Problem statement
Format every line of the data below as a numbered list, leaving out any blank lines.

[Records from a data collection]
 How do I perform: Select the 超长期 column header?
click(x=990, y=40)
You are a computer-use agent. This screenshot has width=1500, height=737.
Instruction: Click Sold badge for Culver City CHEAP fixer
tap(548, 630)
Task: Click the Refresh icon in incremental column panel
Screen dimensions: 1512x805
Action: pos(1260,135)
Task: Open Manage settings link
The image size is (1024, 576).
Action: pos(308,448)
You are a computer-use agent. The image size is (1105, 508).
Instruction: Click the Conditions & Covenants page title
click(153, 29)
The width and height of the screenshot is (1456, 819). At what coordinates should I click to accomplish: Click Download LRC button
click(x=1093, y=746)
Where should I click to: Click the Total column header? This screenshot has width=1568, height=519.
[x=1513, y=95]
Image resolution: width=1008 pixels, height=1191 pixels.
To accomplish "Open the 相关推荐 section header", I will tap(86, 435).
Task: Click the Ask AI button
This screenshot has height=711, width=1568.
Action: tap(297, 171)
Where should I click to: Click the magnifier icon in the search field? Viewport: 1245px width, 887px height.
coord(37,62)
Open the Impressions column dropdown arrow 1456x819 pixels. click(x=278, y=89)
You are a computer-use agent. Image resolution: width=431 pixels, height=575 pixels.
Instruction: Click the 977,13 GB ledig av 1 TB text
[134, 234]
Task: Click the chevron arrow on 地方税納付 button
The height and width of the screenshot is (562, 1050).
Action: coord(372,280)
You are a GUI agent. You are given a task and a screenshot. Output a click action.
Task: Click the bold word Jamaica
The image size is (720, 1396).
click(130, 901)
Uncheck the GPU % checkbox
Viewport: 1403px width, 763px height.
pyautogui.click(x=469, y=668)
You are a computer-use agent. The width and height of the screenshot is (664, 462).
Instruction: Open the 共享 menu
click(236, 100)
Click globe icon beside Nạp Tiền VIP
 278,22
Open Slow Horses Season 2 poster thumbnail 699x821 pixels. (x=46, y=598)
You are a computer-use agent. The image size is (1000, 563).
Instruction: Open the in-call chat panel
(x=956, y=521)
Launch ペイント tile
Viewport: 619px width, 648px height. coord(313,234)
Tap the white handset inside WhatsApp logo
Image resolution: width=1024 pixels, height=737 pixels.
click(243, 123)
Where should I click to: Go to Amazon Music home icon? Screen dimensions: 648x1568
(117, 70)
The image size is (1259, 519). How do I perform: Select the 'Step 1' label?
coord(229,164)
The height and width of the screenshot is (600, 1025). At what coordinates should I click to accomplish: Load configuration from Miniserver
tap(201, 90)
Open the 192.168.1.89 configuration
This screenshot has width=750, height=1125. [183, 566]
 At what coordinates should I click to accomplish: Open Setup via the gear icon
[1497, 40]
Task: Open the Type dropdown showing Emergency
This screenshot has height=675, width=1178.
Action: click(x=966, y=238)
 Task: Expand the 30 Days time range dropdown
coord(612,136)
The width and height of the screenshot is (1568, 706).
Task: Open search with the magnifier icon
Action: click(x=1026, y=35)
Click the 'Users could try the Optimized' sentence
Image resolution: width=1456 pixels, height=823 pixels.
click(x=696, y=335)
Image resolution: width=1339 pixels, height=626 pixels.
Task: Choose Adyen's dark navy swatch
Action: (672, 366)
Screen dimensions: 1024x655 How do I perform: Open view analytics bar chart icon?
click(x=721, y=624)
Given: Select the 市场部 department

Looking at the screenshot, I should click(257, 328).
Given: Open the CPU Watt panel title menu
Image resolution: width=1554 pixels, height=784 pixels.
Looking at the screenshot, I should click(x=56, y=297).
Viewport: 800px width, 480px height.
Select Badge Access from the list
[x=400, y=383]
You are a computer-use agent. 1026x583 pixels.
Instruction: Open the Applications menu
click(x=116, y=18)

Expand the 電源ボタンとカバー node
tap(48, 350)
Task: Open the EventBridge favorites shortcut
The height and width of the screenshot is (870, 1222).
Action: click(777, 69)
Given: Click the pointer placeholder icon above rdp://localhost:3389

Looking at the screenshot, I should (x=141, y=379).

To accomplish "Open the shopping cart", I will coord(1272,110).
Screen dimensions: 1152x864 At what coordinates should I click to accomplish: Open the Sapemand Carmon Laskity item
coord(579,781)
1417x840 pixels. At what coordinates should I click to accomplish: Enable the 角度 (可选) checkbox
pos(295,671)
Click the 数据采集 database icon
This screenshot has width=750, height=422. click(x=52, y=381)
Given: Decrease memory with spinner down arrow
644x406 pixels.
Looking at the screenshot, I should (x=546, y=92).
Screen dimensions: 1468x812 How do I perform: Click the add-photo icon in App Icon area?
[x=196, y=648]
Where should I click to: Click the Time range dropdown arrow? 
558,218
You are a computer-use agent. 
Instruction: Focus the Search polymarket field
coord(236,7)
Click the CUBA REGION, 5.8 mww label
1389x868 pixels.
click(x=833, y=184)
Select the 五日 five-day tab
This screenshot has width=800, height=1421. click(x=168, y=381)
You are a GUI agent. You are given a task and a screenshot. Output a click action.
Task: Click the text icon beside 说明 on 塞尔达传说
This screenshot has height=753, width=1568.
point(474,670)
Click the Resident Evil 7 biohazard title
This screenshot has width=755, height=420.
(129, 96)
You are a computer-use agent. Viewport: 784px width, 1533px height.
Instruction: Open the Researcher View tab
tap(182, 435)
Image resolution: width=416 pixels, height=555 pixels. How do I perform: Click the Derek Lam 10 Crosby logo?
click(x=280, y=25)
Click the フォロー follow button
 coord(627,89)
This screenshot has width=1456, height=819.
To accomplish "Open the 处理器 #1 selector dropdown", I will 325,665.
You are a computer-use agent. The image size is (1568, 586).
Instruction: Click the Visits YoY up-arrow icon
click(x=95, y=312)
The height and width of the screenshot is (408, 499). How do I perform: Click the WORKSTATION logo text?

Task answer
1.  How do I perform: Select the 超长期 column header?
2. click(x=990, y=40)
3. You are a computer-use agent. This screenshot has width=1500, height=737.
4. Instruction: Click Sold badge for Culver City CHEAP fixer
5. tap(548, 630)
6. Task: Click the Refresh icon in incremental column panel
7. Screen dimensions: 1512x805
8. Action: pos(1260,135)
9. Task: Open Manage settings link
10. The image size is (1024, 576).
11. Action: pos(308,448)
12. You are a computer-use agent. The image size is (1105, 508).
13. Instruction: Click the Conditions & Covenants page title
14. click(153, 29)
15. The width and height of the screenshot is (1456, 819). At what coordinates should I click to accomplish: Click Download LRC button
16. click(x=1093, y=746)
17. Where should I click to: Click the Total column header? This screenshot has width=1568, height=519.
18. [x=1513, y=95]
19. Image resolution: width=1008 pixels, height=1191 pixels.
20. To accomplish "Open the 相关推荐 section header", I will tap(86, 435).
21. Task: Click the Ask AI button
22. This screenshot has height=711, width=1568.
23. Action: tap(297, 171)
24. Where should I click to: Click the magnifier icon in the search field? Viewport: 1245px width, 887px height.
25. coord(37,62)
26. Open the Impressions column dropdown arrow 1456x819 pixels. click(x=278, y=89)
27. You are a computer-use agent. Image resolution: width=431 pixels, height=575 pixels.
28. Instruction: Click the 977,13 GB ledig av 1 TB text
29. [134, 234]
30. Task: Click the chevron arrow on 地方税納付 button
31. The height and width of the screenshot is (562, 1050).
32. Action: coord(372,280)
33. You are a GUI agent. You are given a task and a screenshot. Output a click action.
34. Task: Click the bold word Jamaica
35. The image size is (720, 1396).
36. click(130, 901)
37. Uncheck the GPU % checkbox
38. Viewport: 1403px width, 763px height.
39. pyautogui.click(x=469, y=668)
40. You are a computer-use agent. The width and height of the screenshot is (664, 462).
41. Instruction: Open the 共享 menu
42. click(236, 100)
43. Click globe icon beside Nạp Tiền VIP
44.  278,22
45. Open Slow Horses Season 2 poster thumbnail 699x821 pixels. (x=46, y=598)
46. You are a computer-use agent. The image size is (1000, 563).
47. Instruction: Open the in-call chat panel
48. (x=956, y=521)
49. Launch ペイント tile
50. Viewport: 619px width, 648px height. coord(313,234)
51. Tap the white handset inside WhatsApp logo
52. Image resolution: width=1024 pixels, height=737 pixels.
53. click(243, 123)
54. Where should I click to: Go to Amazon Music home icon? Screen dimensions: 648x1568
55. (117, 70)
56. The image size is (1259, 519). How do I perform: Select the 'Step 1' label?
57. coord(229,164)
58. The height and width of the screenshot is (600, 1025). At what coordinates should I click to accomplish: Load configuration from Miniserver
59. tap(201, 90)
60. Open the 192.168.1.89 configuration
61. This screenshot has width=750, height=1125. [183, 566]
62.  At what coordinates should I click to accomplish: Open Setup via the gear icon
63. [1497, 40]
64. Task: Open the Type dropdown showing Emergency
65. This screenshot has height=675, width=1178.
66. Action: click(x=966, y=238)
67.  Task: Expand the 30 Days time range dropdown
68. coord(612,136)
69. The width and height of the screenshot is (1568, 706).
70. Task: Open search with the magnifier icon
71. Action: click(x=1026, y=35)
72. Click the 'Users could try the Optimized' sentence
73. Image resolution: width=1456 pixels, height=823 pixels.
74. click(x=696, y=335)
75. Image resolution: width=1339 pixels, height=626 pixels.
76. Task: Choose Adyen's dark navy swatch
77. Action: (672, 366)
78. Screen dimensions: 1024x655 How do I perform: Open view analytics bar chart icon?
79. click(x=721, y=624)
80. Given: Select the 市场部 department
81. Looking at the screenshot, I should click(257, 328).
82. Given: Open the CPU Watt panel title menu
83. Image resolution: width=1554 pixels, height=784 pixels.
84. Looking at the screenshot, I should click(x=56, y=297).
85. Viewport: 800px width, 480px height.
86. Select Badge Access from the list
87. [x=400, y=383]
88. You are a computer-use agent. 1026x583 pixels.
89. Instruction: Open the Applications menu
90. click(x=116, y=18)
91. Expand the 電源ボタンとカバー node
92. tap(48, 350)
93. Task: Open the EventBridge favorites shortcut
94. The height and width of the screenshot is (870, 1222).
95. Action: click(777, 69)
96. Given: Click the pointer placeholder icon above rdp://localhost:3389
97. Looking at the screenshot, I should (x=141, y=379).
98. To accomplish "Open the shopping cart", I will coord(1272,110).
99. Screen dimensions: 1152x864 At what coordinates should I click to accomplish: Open the Sapemand Carmon Laskity item
100. coord(579,781)
101. 1417x840 pixels. At what coordinates should I click to accomplish: Enable the 角度 (可选) checkbox
102. pos(295,671)
103. Click the 数据采集 database icon
104. This screenshot has width=750, height=422. click(x=52, y=381)
105. Given: Decrease memory with spinner down arrow
106. 644x406 pixels.
107. Looking at the screenshot, I should (x=546, y=92).
108. Screen dimensions: 1468x812 How do I perform: Click the add-photo icon in App Icon area?
109. [x=196, y=648]
110. Where should I click to: Click the Time range dropdown arrow? 
111. 558,218
112. You are a computer-use agent. 
113. Instruction: Focus the Search polymarket field
114. coord(236,7)
115. Click the CUBA REGION, 5.8 mww label
116. 1389x868 pixels.
117. click(x=833, y=184)
118. Select the 五日 five-day tab
119. This screenshot has width=800, height=1421. click(x=168, y=381)
120. You are a GUI agent. You are given a task and a screenshot. Output a click action.
121. Task: Click the text icon beside 说明 on 塞尔达传说
122. This screenshot has height=753, width=1568.
123. point(474,670)
124. Click the Resident Evil 7 biohazard title
125. This screenshot has width=755, height=420.
126. (129, 96)
127. You are a computer-use agent. Viewport: 784px width, 1533px height.
128. Instruction: Open the Researcher View tab
129. tap(182, 435)
130. Image resolution: width=416 pixels, height=555 pixels. How do I perform: Click the Derek Lam 10 Crosby logo?
131. click(x=280, y=25)
132. Click the フォロー follow button
133.  coord(627,89)
134. This screenshot has width=1456, height=819.
135. To accomplish "Open the 处理器 #1 selector dropdown", I will 325,665.
136. You are a computer-use agent. The image size is (1568, 586).
137. Instruction: Click the Visits YoY up-arrow icon
138. click(x=95, y=312)
139. The height and width of the screenshot is (408, 499). How do I perform: Click the WORKSTATION logo text?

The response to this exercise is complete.